The worrying thing is that the current Labour hierarchy seem oblivious to most of these potential pitfalls of EU membership. Moreover, by hitching his wagon (and by association most of the Labour Party) to the Remain campaign, Jeremy Corbyn has made a massive tactical miscalculation. If the electorate votes to leave them he will have made Labour unelectable for a generation as no-one will trust the party in government to keep the UK out of the EU. After all who is going to vote for a pro-EU party and prime minister if the country is negotiating to leave the EU? At least if a significant number of senior Labour figures (other than the commendable Frank Field and Gisela Stewart) had signed up to the Leave campaign then there would be sufficient alternative leadership candidates, or cabinet members who could be entrusted to lead future negotiations. And even if the public votes to stay in the EU the Labour party will likely lose significant votes to UKIP in future elections as a result. It is an outcome Frank Field has warned about but no-one seems to be listening.

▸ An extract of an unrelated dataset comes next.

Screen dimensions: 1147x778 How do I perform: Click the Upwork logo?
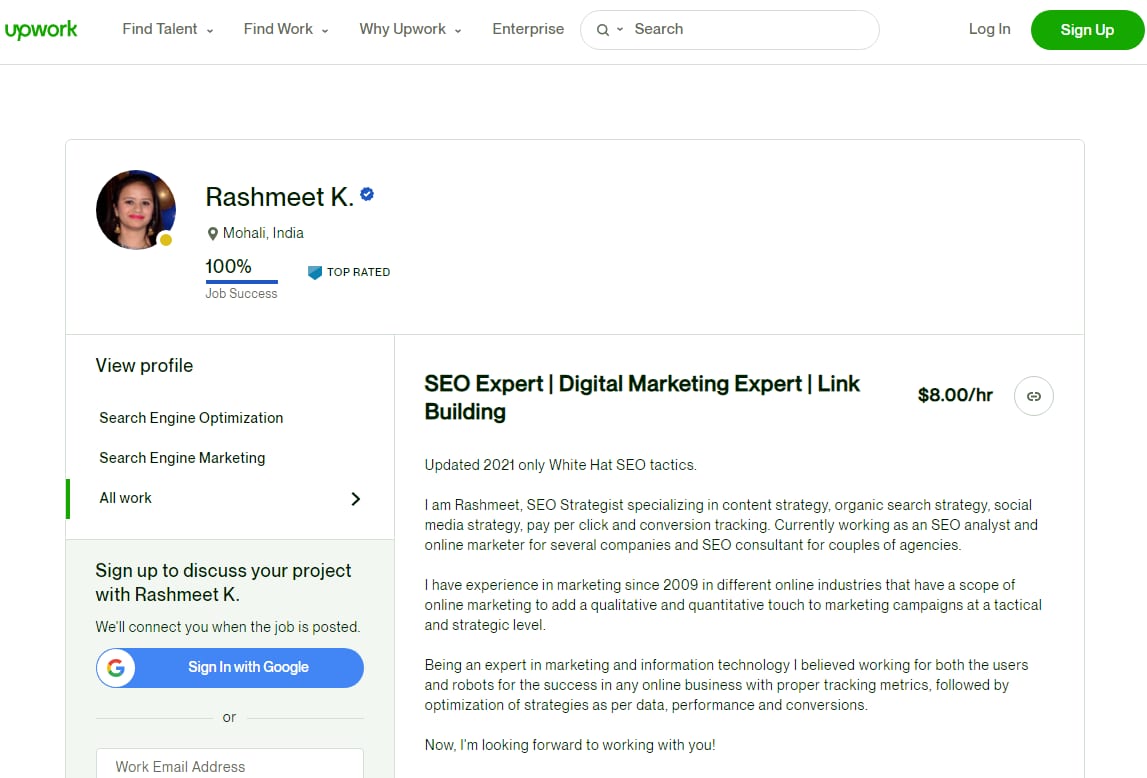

  1. Tax exile has always been possible for wealthy people, with the last great peak happening under the 98% marginal rates of income tax under the Butskellite regimes of CON/LAB in the 60s & 70s. Look at Top of the Pops from that era: almost no British rockband appeared in the studio, only through pre-shot video clips. unconvinced that the Single Market changes the tax calculation much, although you need to know other languages to use that mobility, unlike the US example in the 60s. Some tax competition between states is desirable as it reflects differences between social contracts. Such competition punishes ideological extremes.

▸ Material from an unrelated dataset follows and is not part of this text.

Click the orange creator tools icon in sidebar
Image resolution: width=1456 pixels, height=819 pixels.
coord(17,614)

  2. Tax exile has always been possible for wealthy people, with the last great peak incentivised by the 98% marginal rates of income tax under the Butskellite govts of CON/LAB in the 60s & 70s. Look at Top of the Pops from the 70s: almost no British rockbands appeared in the studio, only through pre-shot video clips. I'm unconvinced that the Single Market changes the tax calculation much, although you need to know other languages to use that mobility, unlike the US example in the 60s. Some tax competition between states is desirable as it reflects differences between social contracts.

    1. It wasn't just Top of the Pops. Bands would often record their albums abroad because then the sales were classed as overseas income and were thereby exempt from UK tax.

      You are probably right that the Single Market doesn't change the tax calculation much for most people, although that is not necessarily true with regard to France's 75% top rate introduced by President Hollande. However, tax calculations may change in the future given the current direction of travel of the EU.

      My real concern, though, is that EU rules prevent member state governments from tackling tax avoidance, both by companies and individuals. In my opinion, tax avoidance by individuals can only be addressed if governments are able to tax their citizens wherever they reside in the world, just as the US does. We also need to change the rules on the taxation of royalties from intellectual property. These should be taxed at source. And companies should be taxed using the CCCTB method as I have outlined in an earlier post. None of this would be possible if we remain in the EU.

      As for punishing ideological extremes, I would suggest people can do that already by emigrating and permanently changing their nationality. Making it easy for people to move tax jurisdiction temporarily, just because they don't like the policies of the current government, would result in the death of democracy.